§ **AIM OF THE TASK**: Of the entries below, repeat exactly only those lines from the one containing "You are a computer-use agent. The" through the last line, with pictures omitted.

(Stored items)
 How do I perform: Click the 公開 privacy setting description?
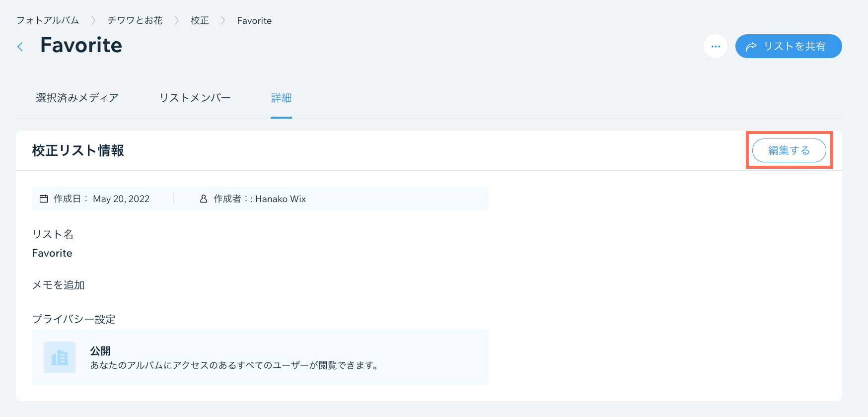click(x=234, y=365)
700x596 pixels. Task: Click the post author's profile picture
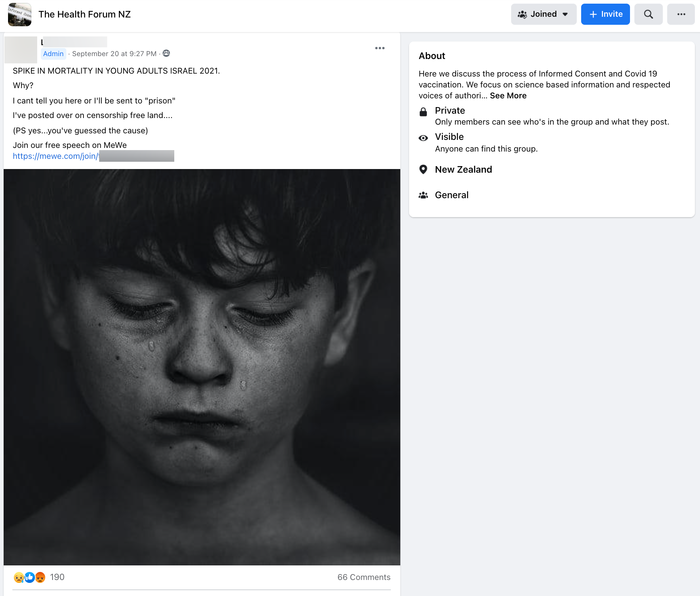tap(21, 50)
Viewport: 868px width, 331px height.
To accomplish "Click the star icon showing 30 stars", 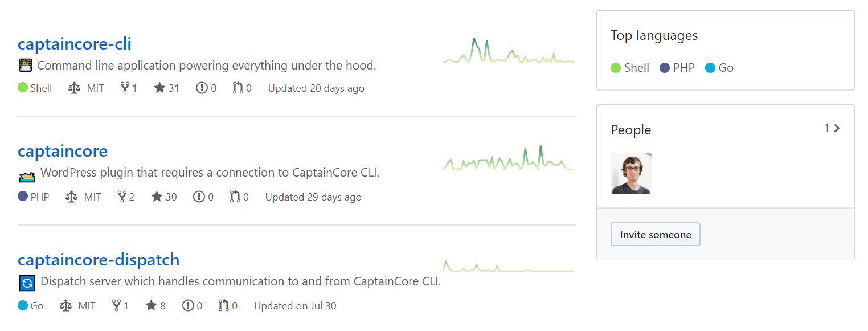I will (x=157, y=197).
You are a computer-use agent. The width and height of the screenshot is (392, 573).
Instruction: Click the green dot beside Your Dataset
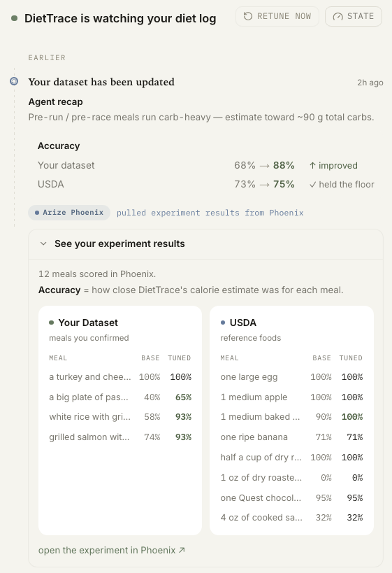pyautogui.click(x=52, y=323)
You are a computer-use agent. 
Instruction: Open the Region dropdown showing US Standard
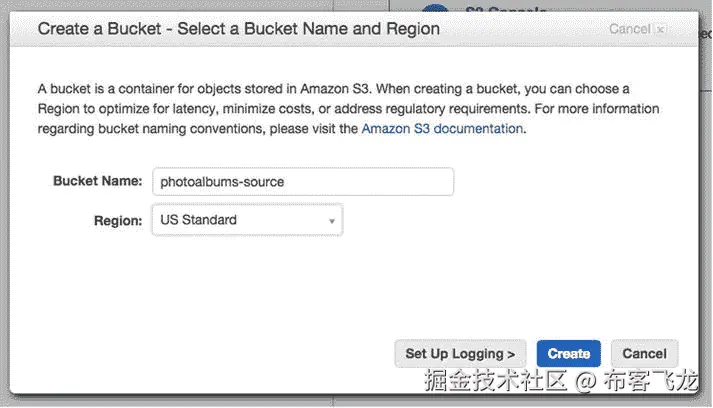click(x=246, y=220)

§ **SOLUTION**:
You are a computer-use agent. The width and height of the screenshot is (392, 573).
Instruction: Click the green dot beside Your Dataset
pyautogui.click(x=52, y=323)
You are a computer-use agent. 
Instruction: Open the Region dropdown showing US Standard
click(x=246, y=220)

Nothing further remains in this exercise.